[RECORDS PROVIDED Boundary: Start]

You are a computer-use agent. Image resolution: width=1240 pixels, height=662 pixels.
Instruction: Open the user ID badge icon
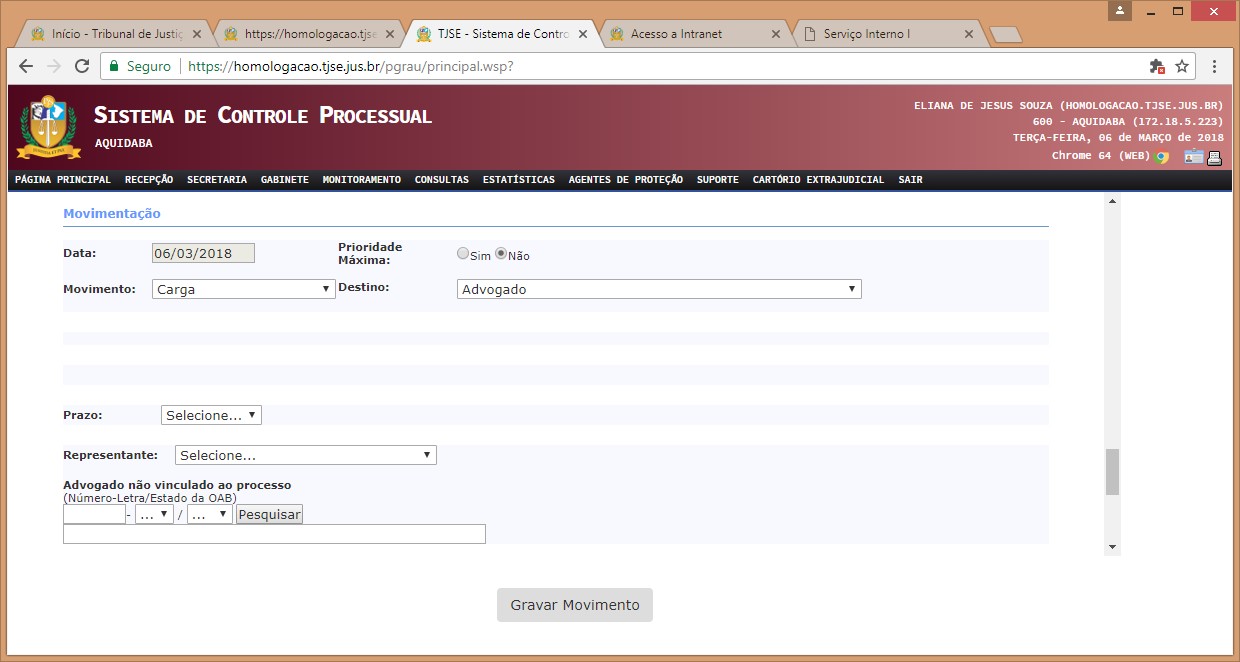(1194, 157)
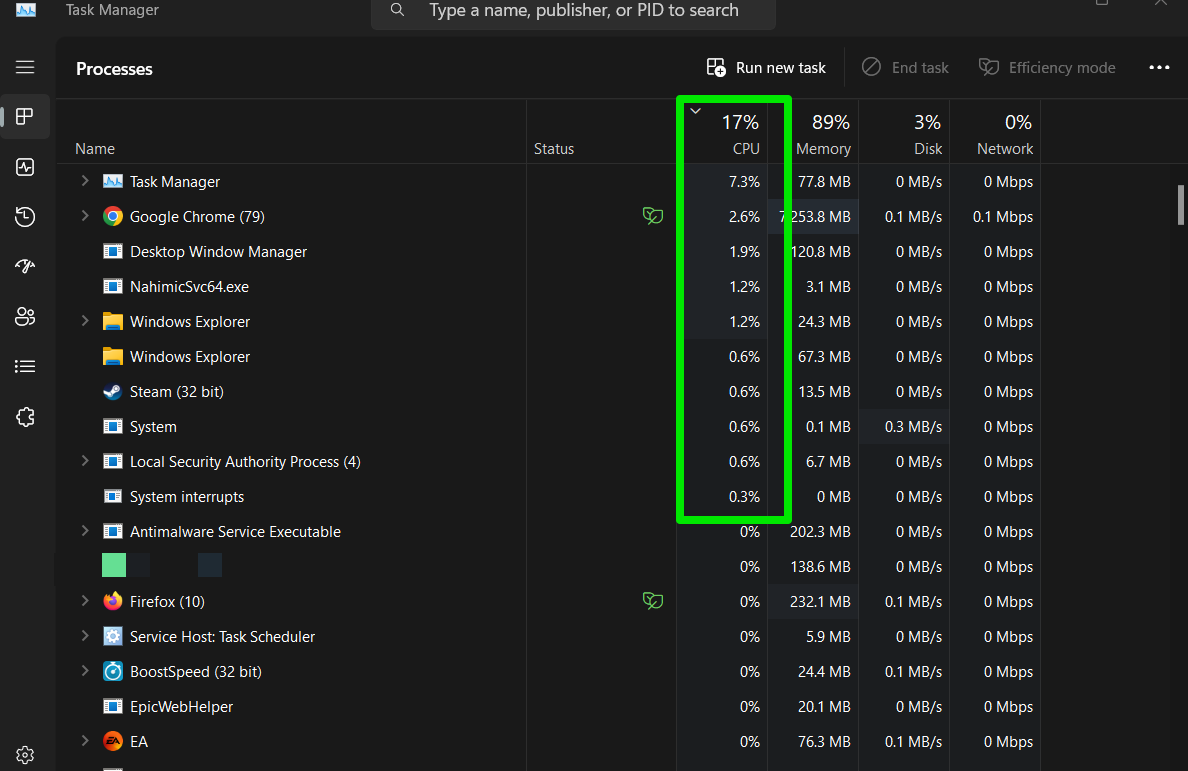Click the three-dot more options button
The width and height of the screenshot is (1188, 771).
[x=1159, y=68]
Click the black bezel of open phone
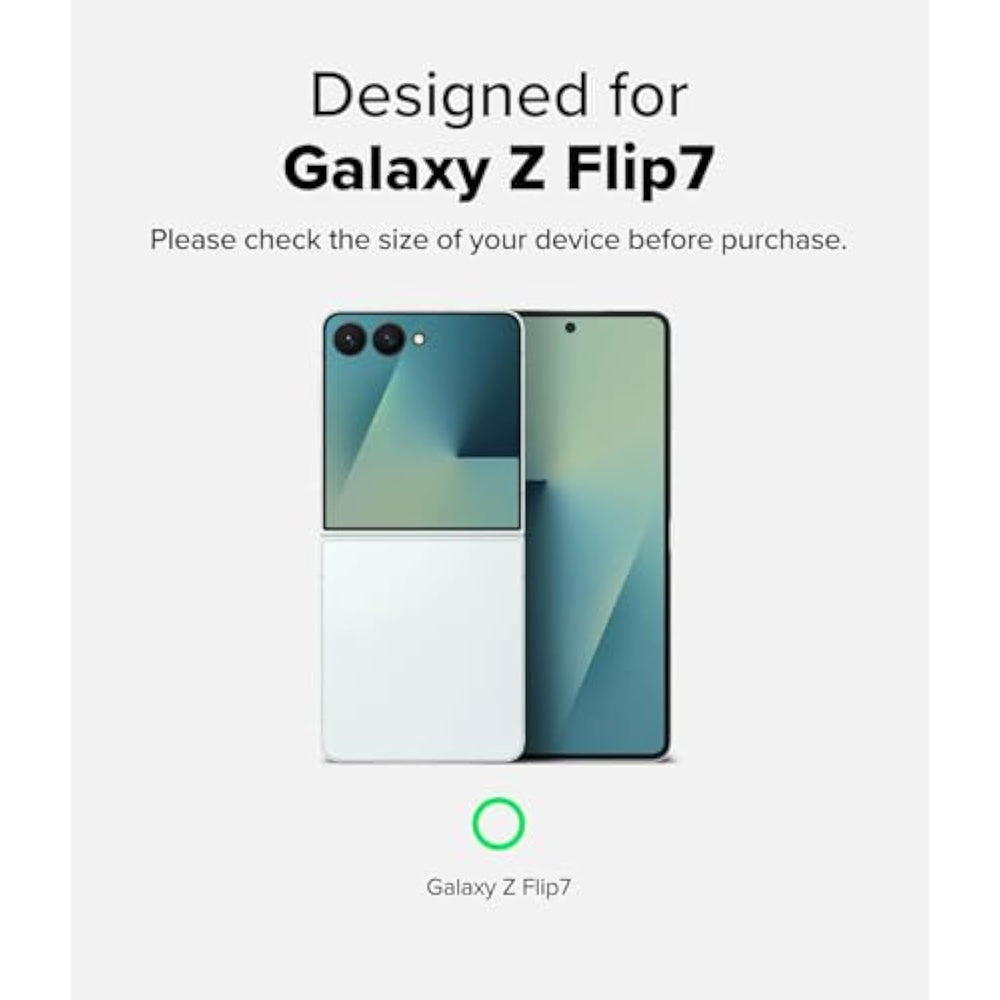This screenshot has height=1000, width=1000. (666, 536)
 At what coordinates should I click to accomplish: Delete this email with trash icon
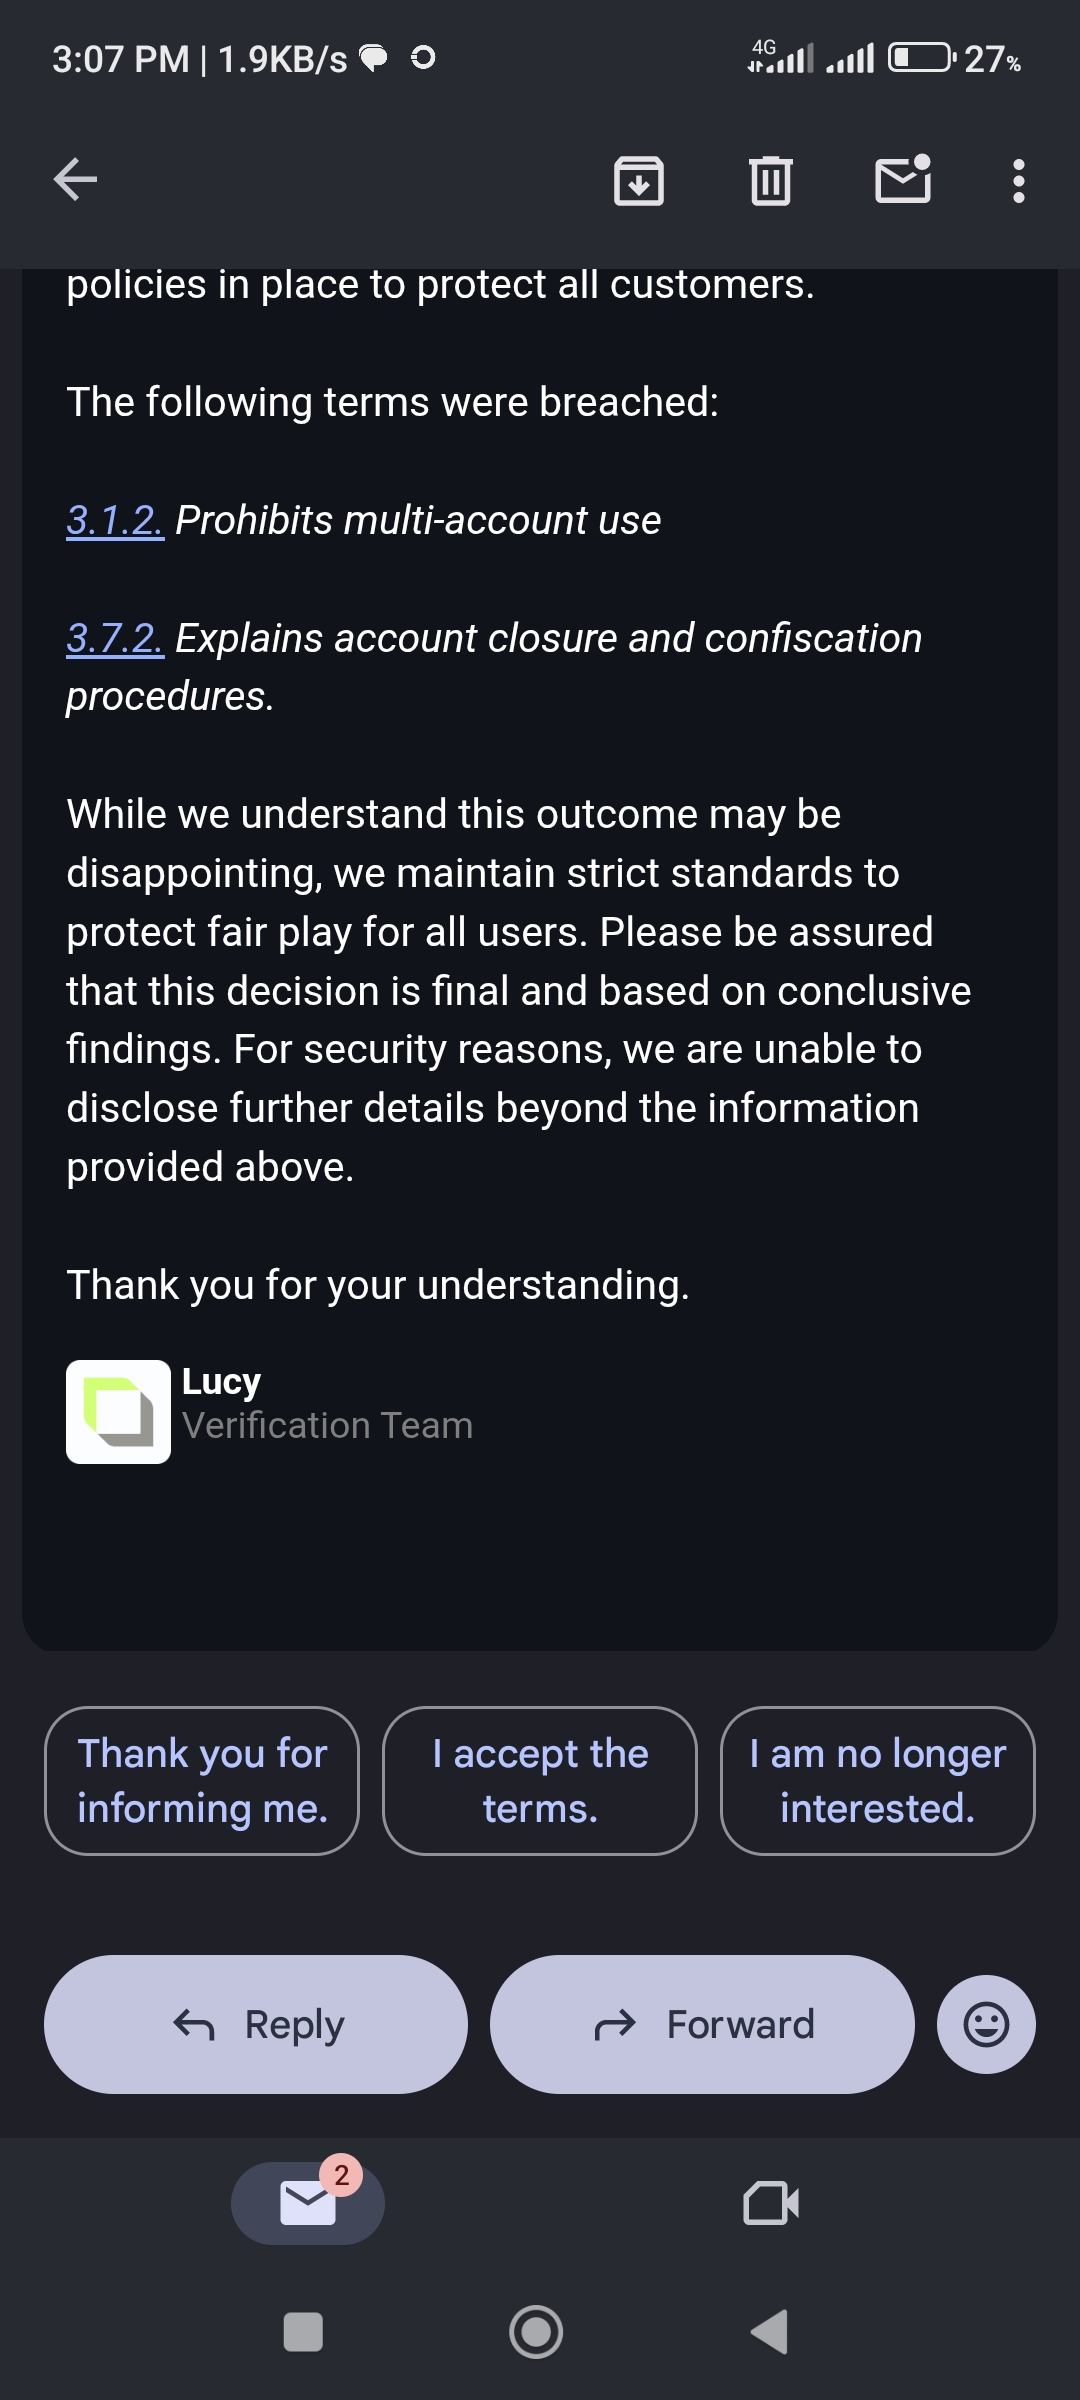point(770,181)

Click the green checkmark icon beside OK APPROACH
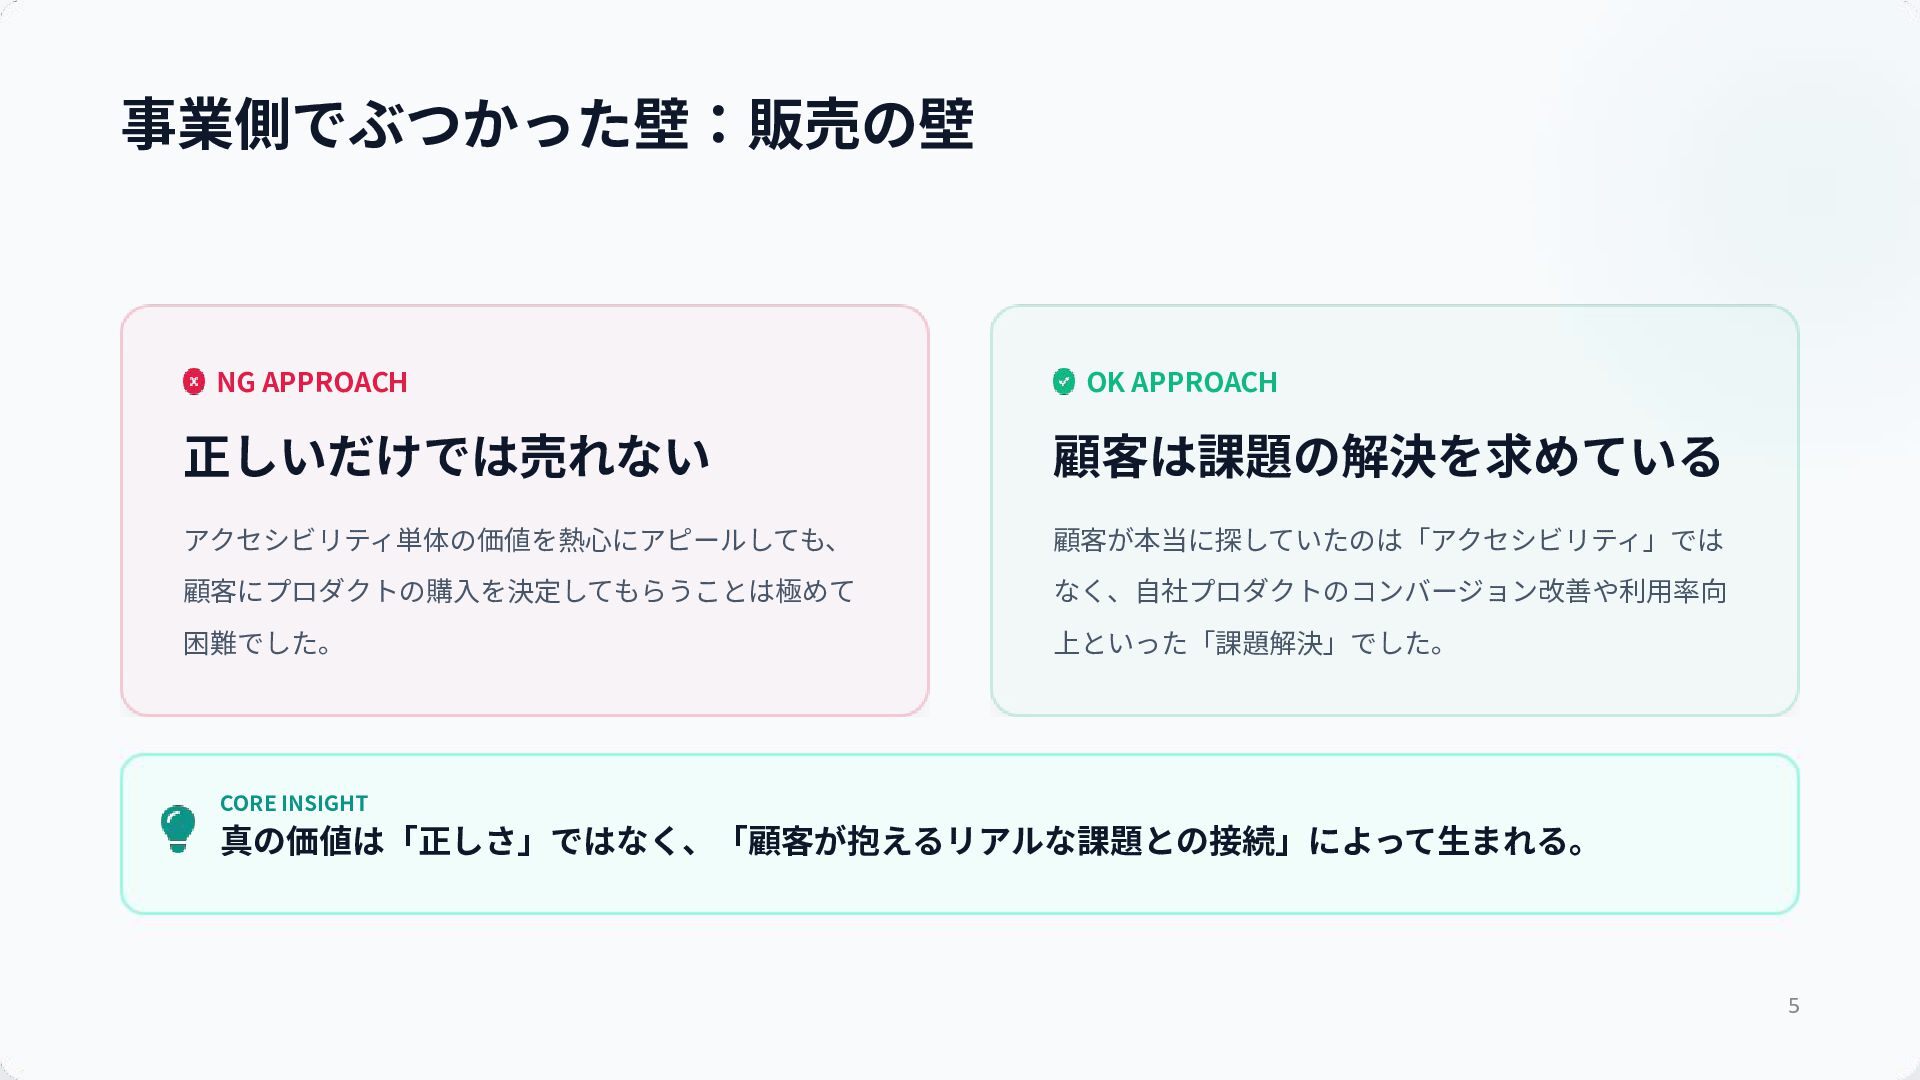[x=1064, y=382]
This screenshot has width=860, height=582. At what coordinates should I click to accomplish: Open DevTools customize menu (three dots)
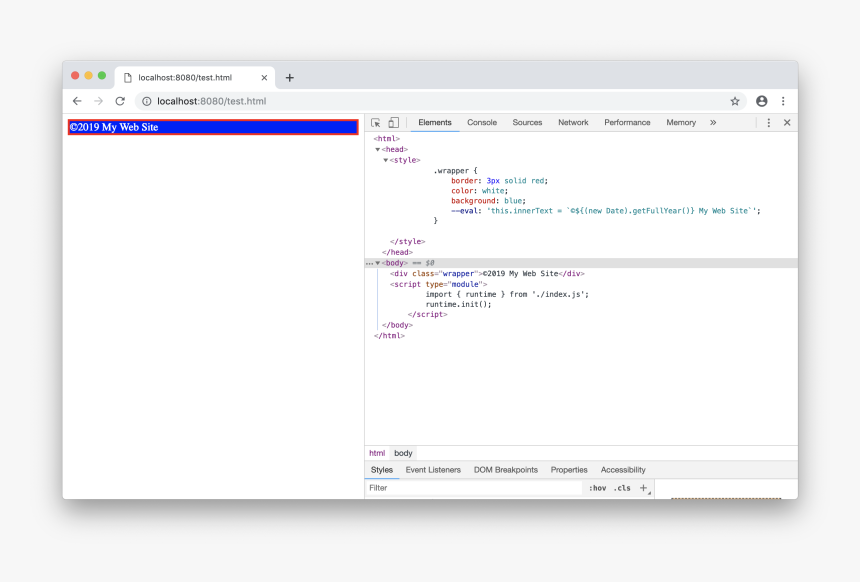click(x=768, y=123)
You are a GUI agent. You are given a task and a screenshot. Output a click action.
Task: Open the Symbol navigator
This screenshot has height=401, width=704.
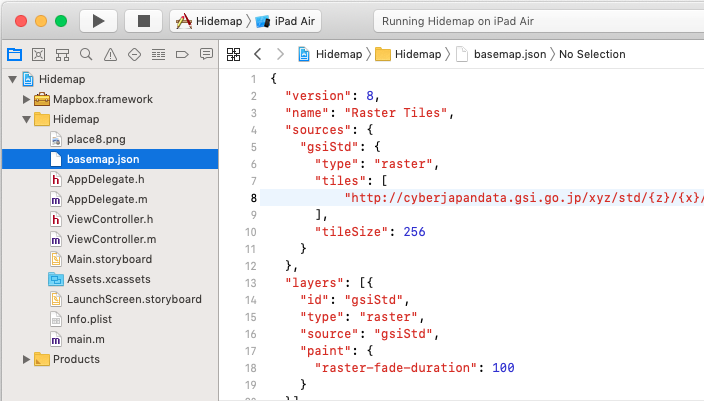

[RECORDS PROVIDED Boundary: End]

◆ **TASK ITEM**:
Please reproduce the lines exactly from the one containing "You are a GUI" through the last line of the data above, and keep the pictures out.

◆ **SOLUTION TO THIS EXERCISE**:
You are a GUI agent. You are given a task and a screenshot. Output a click action.
Task: Open the Symbol navigator
This screenshot has height=401, width=704.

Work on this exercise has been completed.